How much storage space do you have for each?
for both my macs 2 tb. my old mac had a mix of 128 gb SSD and 2 tb HDD, my new mac has 2tb full SSD, but when i am fully loading all my memory, i might as well be on a potato, everything is so slow. its crazy how much faster RAM is then even SSD's
Would like to see an update with DDR5...I assume you don't need as much RAM as DDR4
i personally havent done a lot of research into DDR5 so i cant unfortunately comment on it
DDR5 just brings higher speed.
I need all the ram. Give me these rams
👍🏻
Thanks Kyla. I appreciate you taking the time to watch, I hope you have a good day :)
Meanwhile in 2023, 64GB is really where it's at.
32 gb for lightroom
thats what you found the sweet spot to be?
By the way, your video is really important to new Apple Mac Studio buyers, because RAM is not upgradeable, and increasing RAM to either Max or Ultra models delays delivery until early June. After watching your video I am content to wait, since I really want increased RAM.

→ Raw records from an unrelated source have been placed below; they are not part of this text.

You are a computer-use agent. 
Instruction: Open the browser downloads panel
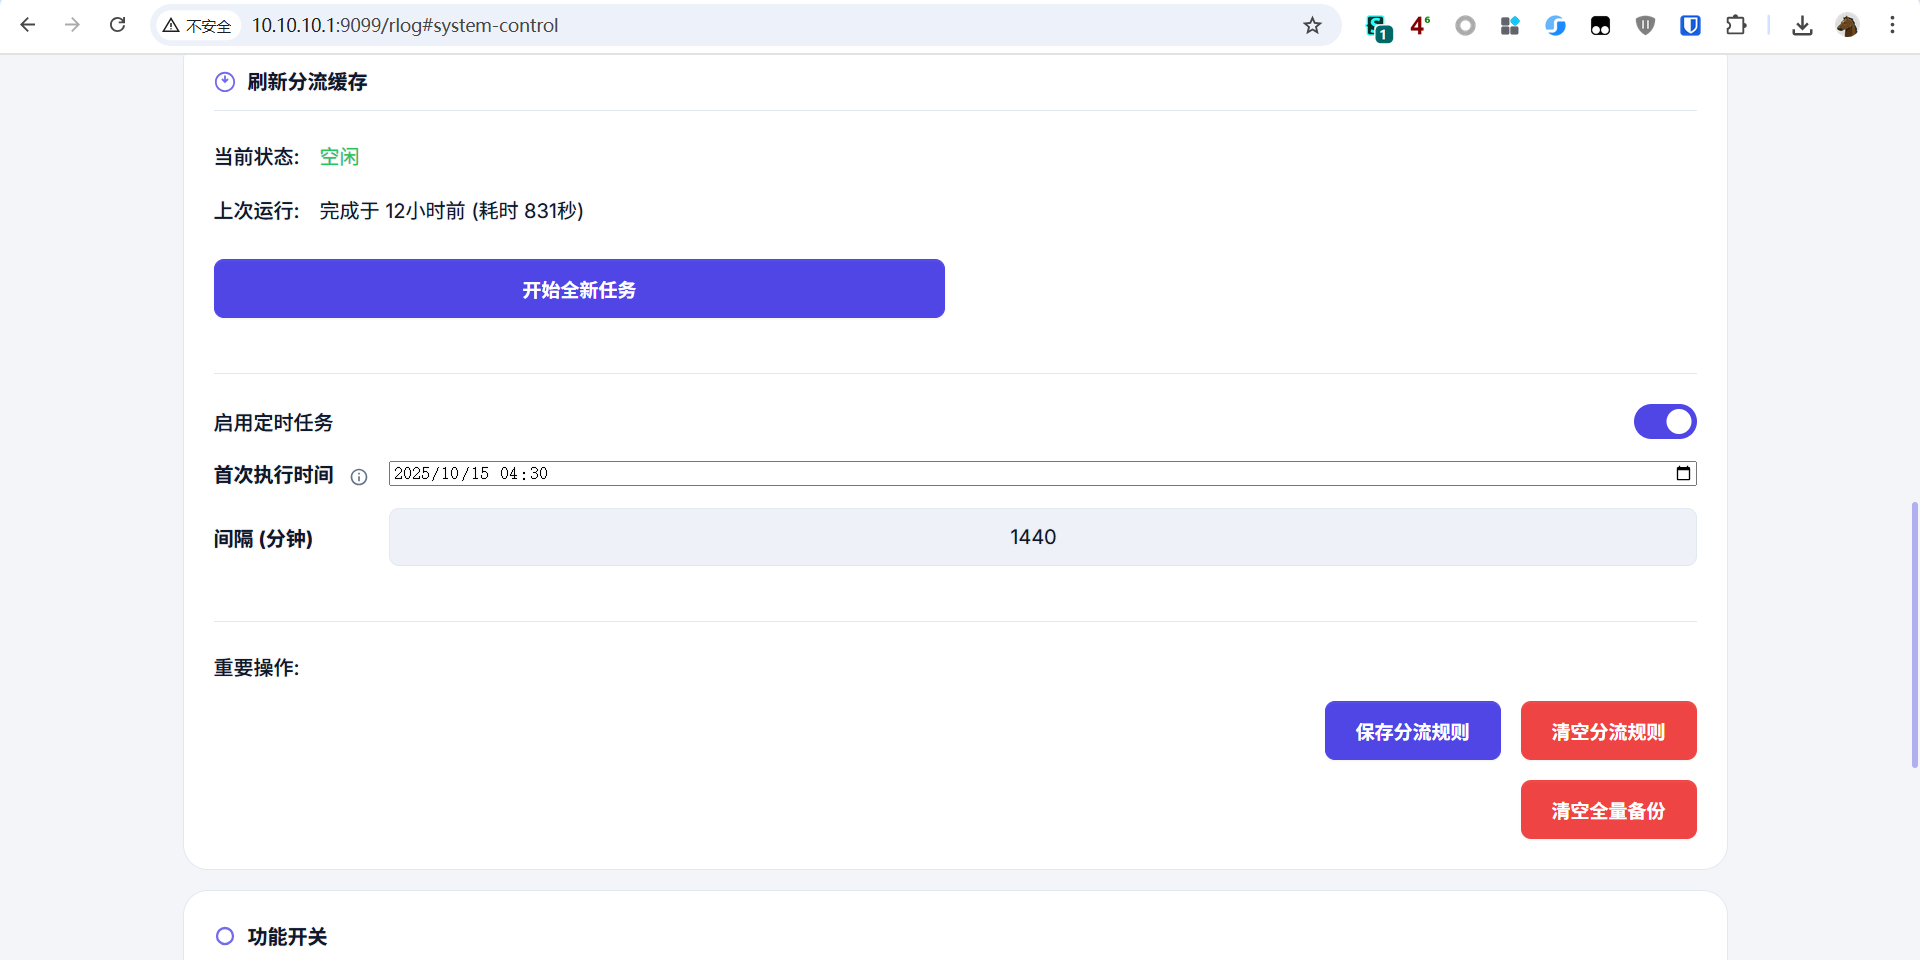tap(1802, 26)
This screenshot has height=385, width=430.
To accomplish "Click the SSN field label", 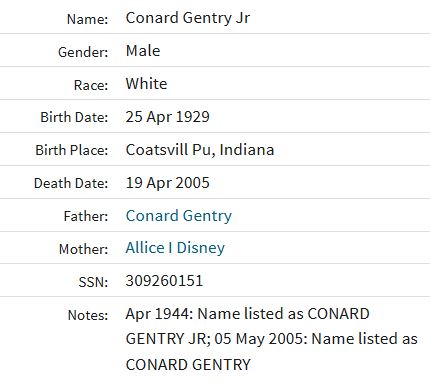I will pos(93,282).
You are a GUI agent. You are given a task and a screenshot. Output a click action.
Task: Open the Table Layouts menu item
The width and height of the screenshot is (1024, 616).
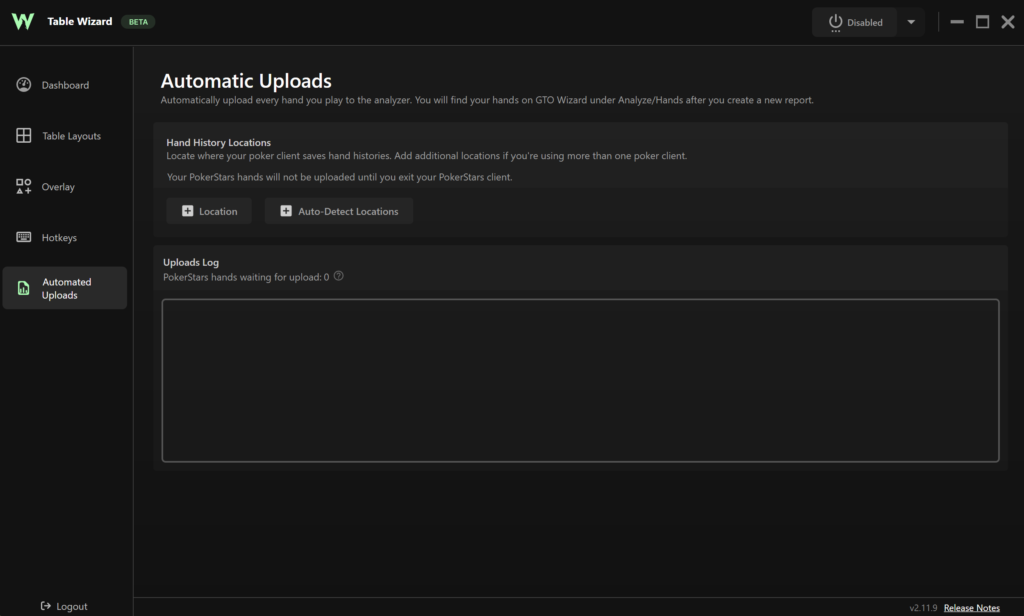(65, 136)
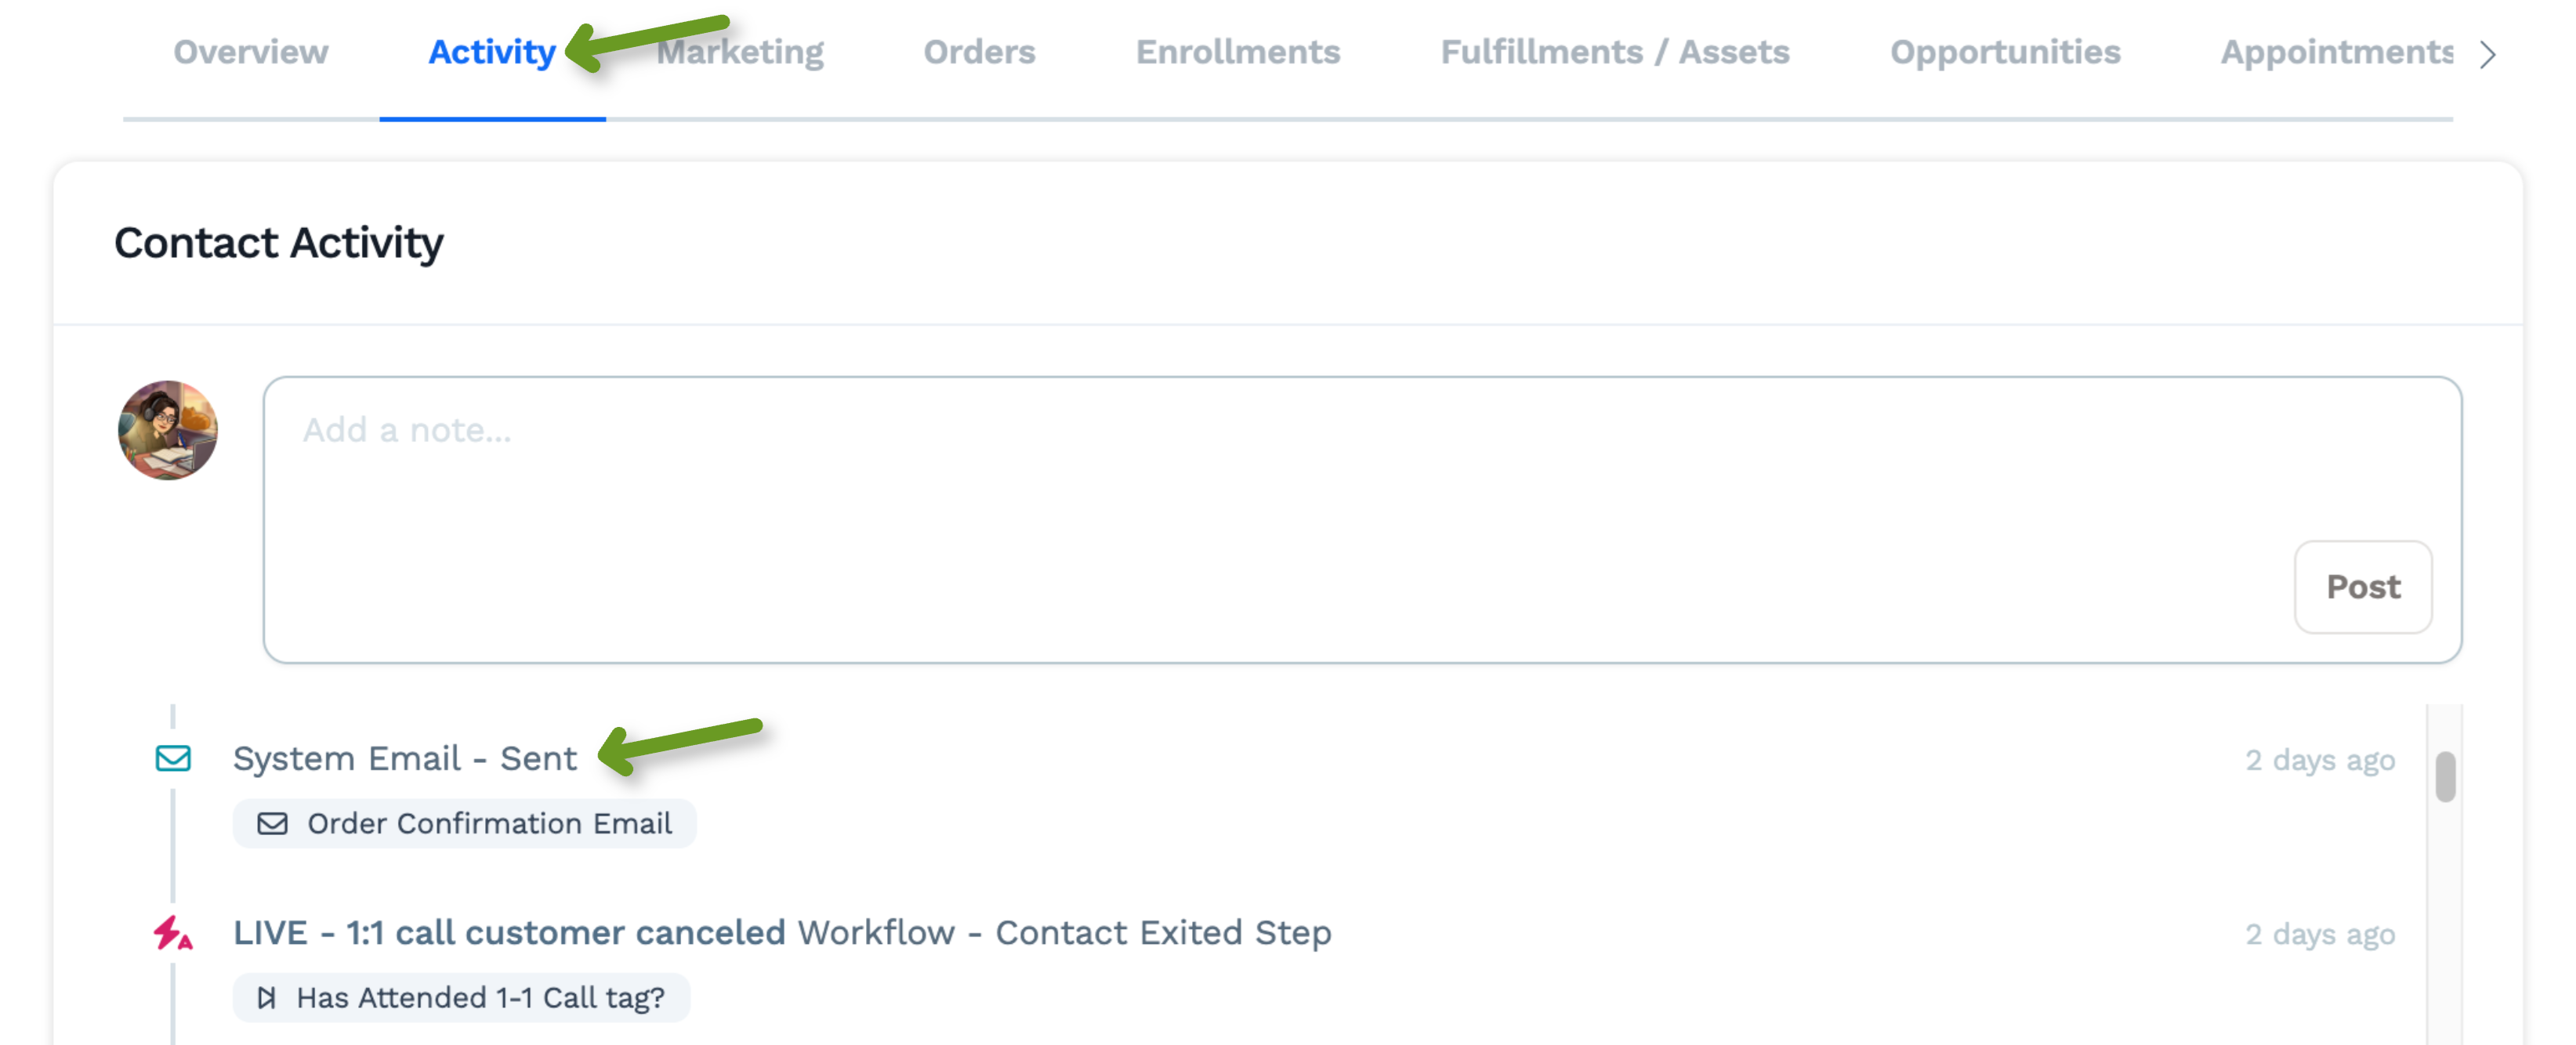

I think the only Caveat to that is how different the Ram is on an m1 vs. A traditional intel motherboard. I haven’t extensively Ram tests for the new generation. But I keep seeing others say that Ram on the m1 is twice as efficient as intel. So 32 gb Ram on m1 is like 64 gb on intel. I ran a lot of tests in Final Cut Pro between the m1 pro and m1 max ( m1 max double GPU cores and RAM at 32 for each) and there was very little difference between the two. I wasn’t specifically comparing Ram but I was expecting a lot different results.
I bought a 4gb computer and it was freezing for hours at a time. Way to small as I cant run photoshop and lightroom without it crashing and was goping to be able to run the program from external 1tb drives . Will have to return and get at least 16gb
Yea 4gb of memory will be very slow. Im not even sure if running through external drives would help as i think it would still be using your computers Memory. when i turn my computer on its already using about 8 gb of ram.
background music makes it harder to hear you clearly
I would agree, this was one of my first videos i released. i removed music all together for my recent videos.
Today I measured my ram need to 256gb. Insane.
Hahaha you need 256 gb? That is a lot lol. I think for 128 is too much for most people.
@@TymekStolarz I'm photostacking full frame images. One stack takes easy 40gb ram, so I have to restart the pc almost each photo done. With 256 I can do a couple with no crash. The amount of ram needed is insane
it is why i do really hate when people think i have far too much memory. trust me as time passes by application become hungrier and hungrier.
haha exactly. there are times where i could use 128 haha
polska gurom
Hahaha Dziękuję!
Wow MacOS truly is awful at handling RAM
Haha yes, there are definitely times it’s crappy. I think the m1 works a little better though
If you’re saying that because there seems to be a low amount of free memory, that might be an incorrect assumption. Apple follows the engineering mantra of “unused memory is wasted memory.” It’s an expensive resource related to performance, so you want to keep as much of it in use as you can as long as you aren’t starving other apps. When a lot of memory is already used when nothing is going on, those are often processes that are pre-allocating memory into purgeable caches to optimize performance during the session, and that is a good use of memory.
A lot of people have commented on how there are tasks that cannot be handled efficiently under 8GB memory on Intel, but an Apple Silicon Mac with 8GB can handle the same tasks surprisingly smoothly. And Apple Silicon Unified Memory is a better way to share memory between OS and graphics hardware than Intel integrated graphics. So actually, the general feeling is that macOS manages memory quite well.
Mac 🤦. u knw most people out if US don't use it.